Testo selezionato ▸
"""
Nell’attestazione però, aveva omesso di dichiarare che l’immobile era stato affittato ad un terzo.Il contributo fu regolarmente concesso dallo stato, fino a quando venne scoperta la dichiarazione mendace.
Da allora per il militare iniziarono i problemi. L’amministrazione della difesa lo sospese dal servizio per sei mesi , ritenendolo responsabile, in concorso con il progettista, di aver :
falsamente destato al Comune de l’Aquila di essere stabilmente dimorante, alla data del 6 aprile 2009, in un’abitazione di sua proprietà sita nel medesimo Comune, colpito dal sisma nell’anno 2009, richiedendo indebitamente per se stesso e per il figlio, in due circostanze, i contributi per l’autonoma sistemazione e la riparazione dell’immobile, che effettivamente venivano erogati.↓
Inutile il tentativo di difesa innanzi al Tar. Secondo la difesa del militare infatti, a prescindere dalla circostanza che l’abitazione fosse o meno condotta in locazione a terzi, l’amministrazione Pubblica non aveva subito alcun danno, poiché, in ogni caso, il contributo avrebbe dovuto essere elargito al locatario, al limite nella misura dell’80% anziché del 100%.
Stralcio di Sentenza del TAR
Con l’unico motivo di ricorso – sostengono i giudici – il ricorrente deduce che il contributo per la riparazione dell’abitazione in parola era di sua spettanza, a prescindere dalla circostanza che l’abitazione fosse o meno condotta in locazione a terzi, com’era nel caso de quo, specificando che la relativa istanza, a differenza di quanto fatto, avrebbe dovuto essere sottoscritta dal locatario e non dal proprietario.
"""
Dati di ingresso ▸
"""
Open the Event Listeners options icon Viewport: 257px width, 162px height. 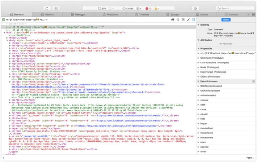[253, 81]

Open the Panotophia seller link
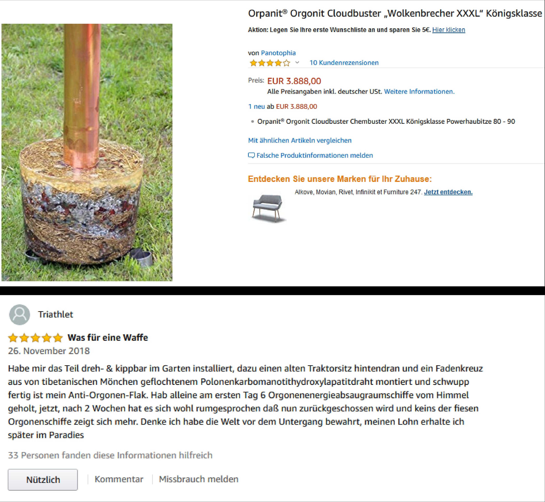click(278, 53)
"""
Come procedere ▸
Rispondi in base al testo selezionato, una risposta per riga con la stessa lettera della domanda.
(a) Per quanti mesi l'amministrazione della difesa sospese il militare dal servizio?
(b) Secondo la difesa del militare, in quale misura il contributo avrebbe dovuto essere elargito al locatario, al limite?
(c) Secondo il ricorrente, chi avrebbe dovuto sottoscrivere l'istanza per il contributo?

Risultato ▸
(a) Per sei mesi.
(b) Nella misura dell'80% anziché del 100%.
(c) Il locatario, non il proprietario.